§ MATERIAL FOR THIS EXERCISE:

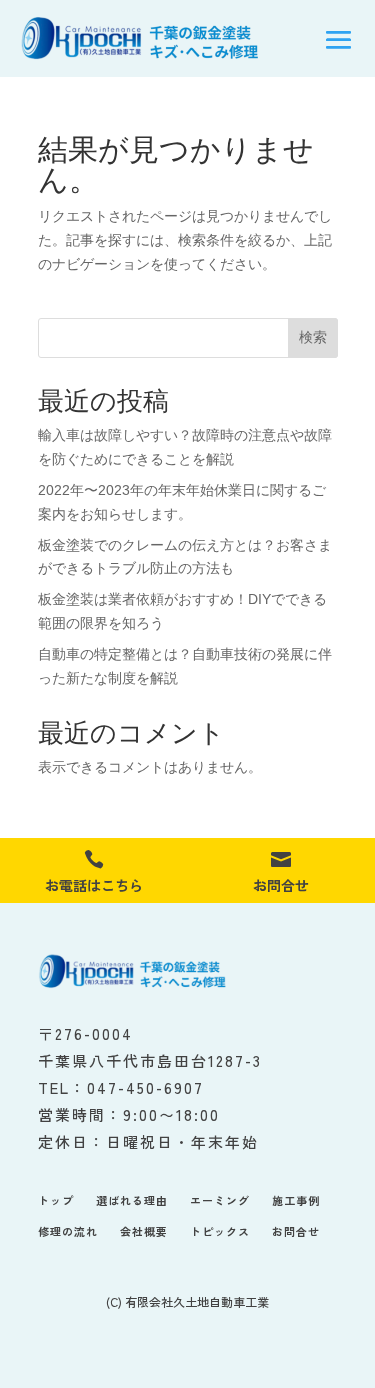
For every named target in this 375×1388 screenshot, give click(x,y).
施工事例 (296, 1200)
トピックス (220, 1231)
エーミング (220, 1200)
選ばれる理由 (132, 1200)
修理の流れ (68, 1231)
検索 (313, 337)
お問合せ (296, 1231)
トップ (56, 1200)
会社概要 (144, 1231)
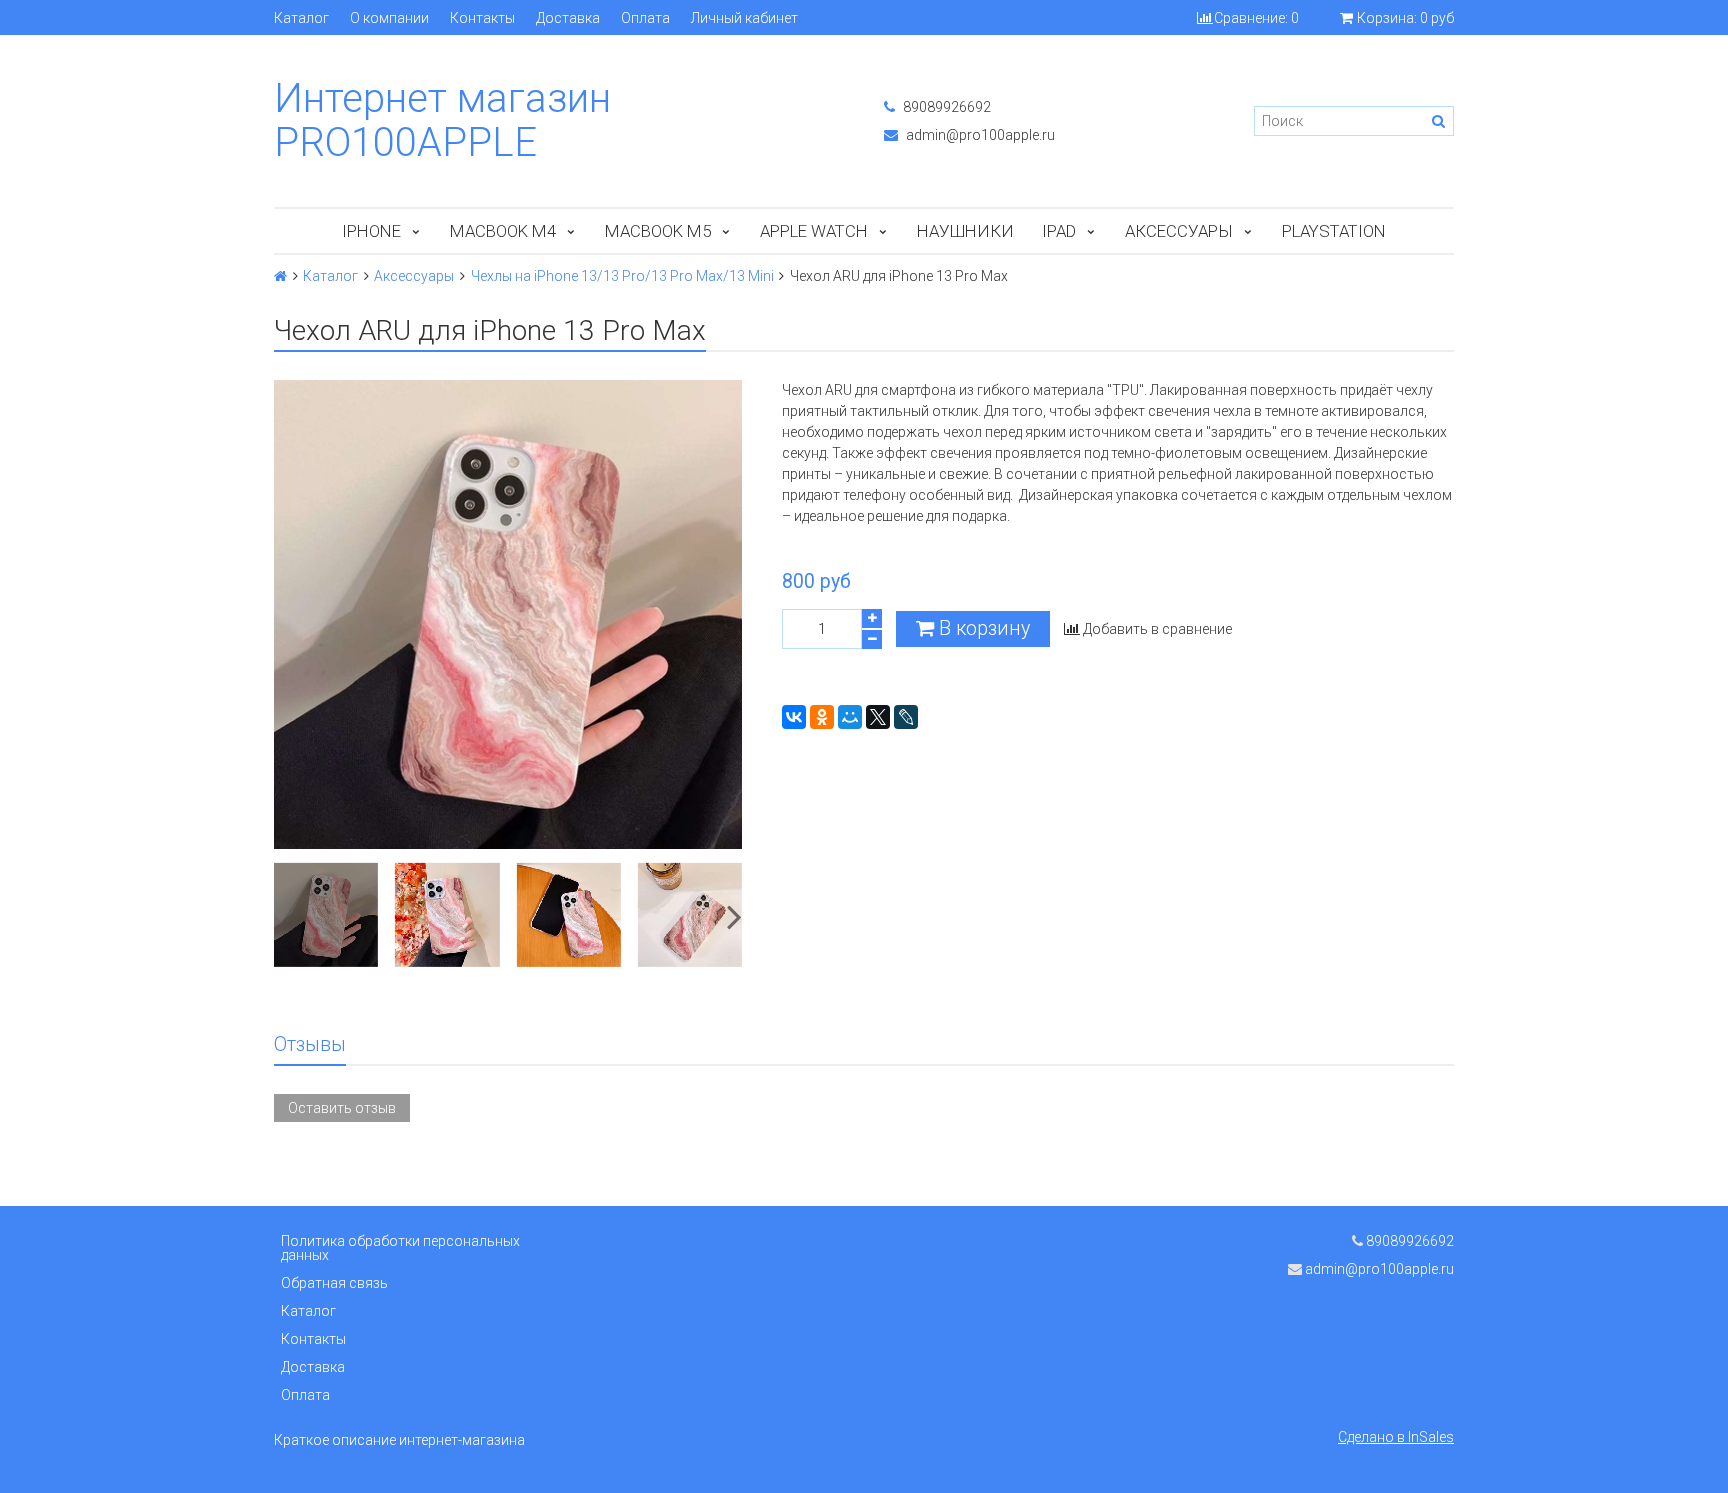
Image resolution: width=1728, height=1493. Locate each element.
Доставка (568, 18)
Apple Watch (814, 231)
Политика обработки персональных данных (400, 1248)
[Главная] (280, 276)
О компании (389, 18)
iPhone (371, 231)
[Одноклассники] (822, 717)
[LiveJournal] (906, 717)
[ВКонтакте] (794, 717)
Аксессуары (1179, 231)
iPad (1059, 231)
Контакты (482, 18)
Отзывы (310, 1044)
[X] (878, 717)
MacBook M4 (503, 231)
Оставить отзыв (342, 1108)
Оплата (645, 18)
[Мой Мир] (850, 717)
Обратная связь (334, 1283)
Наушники (965, 231)
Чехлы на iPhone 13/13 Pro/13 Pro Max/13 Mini (622, 276)
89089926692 (945, 107)
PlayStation (1334, 231)
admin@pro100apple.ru (979, 135)
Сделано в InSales (1396, 1437)
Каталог (301, 18)
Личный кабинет (744, 18)
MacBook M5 (658, 231)
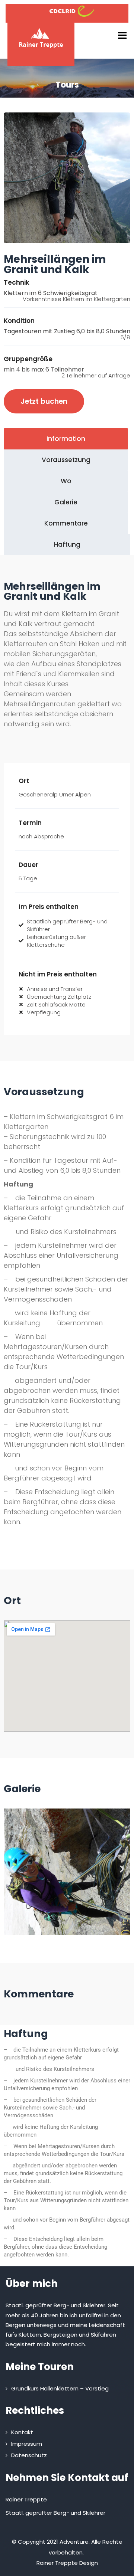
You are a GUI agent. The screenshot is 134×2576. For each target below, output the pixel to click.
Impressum (26, 2444)
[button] (12, 1869)
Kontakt (22, 2432)
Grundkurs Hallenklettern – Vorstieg (60, 2388)
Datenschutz (29, 2455)
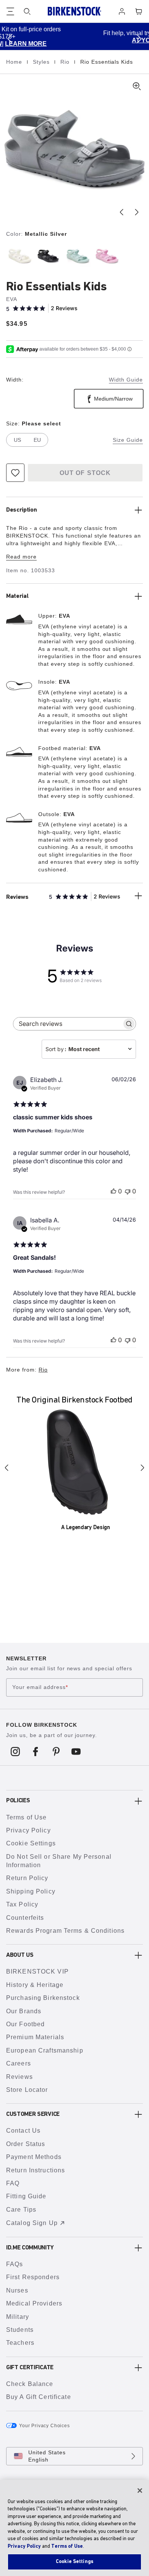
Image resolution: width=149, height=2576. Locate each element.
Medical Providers (34, 2303)
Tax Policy (22, 1904)
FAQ (12, 2183)
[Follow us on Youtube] (76, 1751)
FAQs (14, 2264)
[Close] (139, 2490)
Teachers (20, 2342)
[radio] (19, 256)
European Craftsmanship (44, 2050)
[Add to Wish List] (15, 473)
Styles (42, 62)
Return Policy (27, 1878)
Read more (21, 557)
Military (17, 2317)
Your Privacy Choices (44, 2425)
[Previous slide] (121, 212)
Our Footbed (25, 2024)
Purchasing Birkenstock (43, 1998)
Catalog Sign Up (32, 2223)
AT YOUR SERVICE (102, 40)
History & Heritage (34, 1985)
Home (15, 62)
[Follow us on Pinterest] (56, 1751)
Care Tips (21, 2209)
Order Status (25, 2144)
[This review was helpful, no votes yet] (113, 1191)
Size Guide (128, 440)
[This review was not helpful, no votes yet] (127, 1191)
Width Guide (126, 380)
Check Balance (29, 2384)
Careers (18, 2063)
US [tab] (17, 440)
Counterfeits (25, 1917)
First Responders (33, 2277)
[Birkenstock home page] (74, 11)
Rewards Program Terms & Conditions (65, 1930)
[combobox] (89, 1049)
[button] (10, 38)
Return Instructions (35, 2170)
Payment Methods (34, 2157)
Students (20, 2329)
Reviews (19, 2077)
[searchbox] (67, 1024)
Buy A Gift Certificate (38, 2397)
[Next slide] (137, 212)
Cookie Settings (31, 1843)
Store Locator (27, 2090)
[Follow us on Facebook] (35, 1751)
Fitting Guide (26, 2196)
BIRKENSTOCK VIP (37, 1971)
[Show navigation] (10, 11)
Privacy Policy (28, 1830)
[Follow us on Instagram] (15, 1751)
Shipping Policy (30, 1891)
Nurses (17, 2290)
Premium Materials (35, 2037)
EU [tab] (37, 440)
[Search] (27, 11)
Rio (65, 62)
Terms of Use (26, 1817)
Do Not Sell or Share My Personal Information (59, 1860)
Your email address (40, 1687)
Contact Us (23, 2130)
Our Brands (23, 2011)
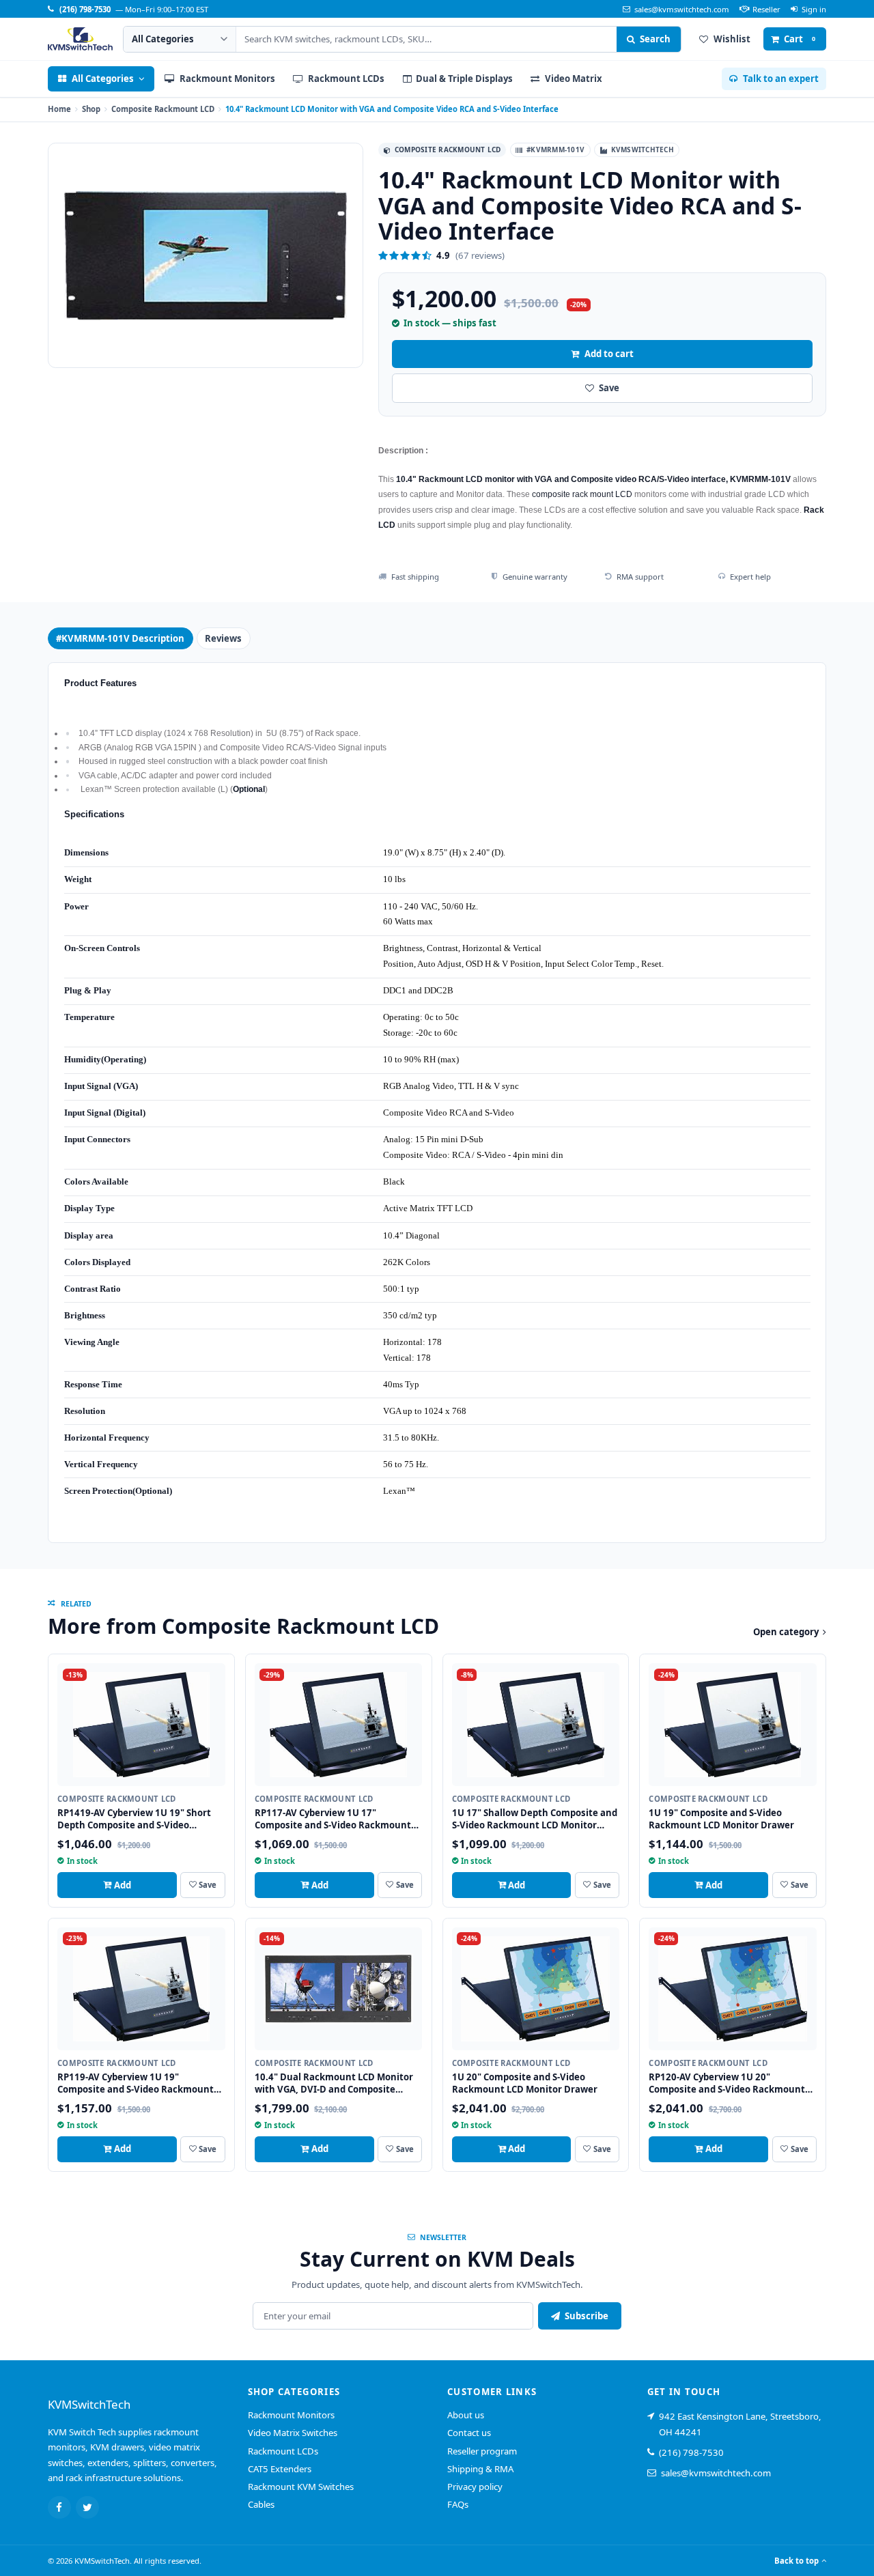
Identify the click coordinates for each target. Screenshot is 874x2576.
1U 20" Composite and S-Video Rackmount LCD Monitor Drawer (524, 2083)
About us (465, 2415)
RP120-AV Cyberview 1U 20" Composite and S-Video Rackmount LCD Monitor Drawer (727, 2089)
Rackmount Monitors (291, 2415)
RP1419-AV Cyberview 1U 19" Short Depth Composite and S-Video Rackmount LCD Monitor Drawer (134, 1825)
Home (59, 109)
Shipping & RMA (480, 2469)
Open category (786, 1632)
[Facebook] (59, 2507)
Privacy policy (475, 2486)
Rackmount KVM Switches (301, 2486)
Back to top (796, 2561)
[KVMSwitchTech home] (80, 39)
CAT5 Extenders (279, 2469)
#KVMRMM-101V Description (120, 638)
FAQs (457, 2504)
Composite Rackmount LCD (162, 109)
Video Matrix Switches (292, 2432)
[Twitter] (87, 2507)
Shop (91, 109)
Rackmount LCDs (283, 2451)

§ EXERCISE AIM: Above are the entries. Copy exactly the part that opens with the line containing "Catalog Sign Up (32, 2223)" and closes with the line containing "Reviews (19, 2077)", and no more.

§ PROBLEM SOLUTION:
Catalog Sign Up (32, 2223)
AT YOUR SERVICE (102, 40)
History & Heritage (34, 1985)
Home (15, 62)
[Follow us on Pinterest] (56, 1751)
Care Tips (21, 2209)
Order Status (25, 2144)
[This review was helpful, no votes yet] (113, 1191)
Size Guide (128, 440)
[This review was not helpful, no votes yet] (127, 1191)
Width Guide (126, 380)
Check Balance (29, 2384)
Careers (18, 2063)
US [tab] (17, 440)
Counterfeits (25, 1917)
First Responders (33, 2277)
[Birkenstock home page] (74, 11)
Rewards Program Terms & Conditions (65, 1930)
[combobox] (89, 1049)
[button] (10, 38)
Return Instructions (35, 2170)
Payment Methods (34, 2157)
Students (20, 2329)
Reviews (19, 2077)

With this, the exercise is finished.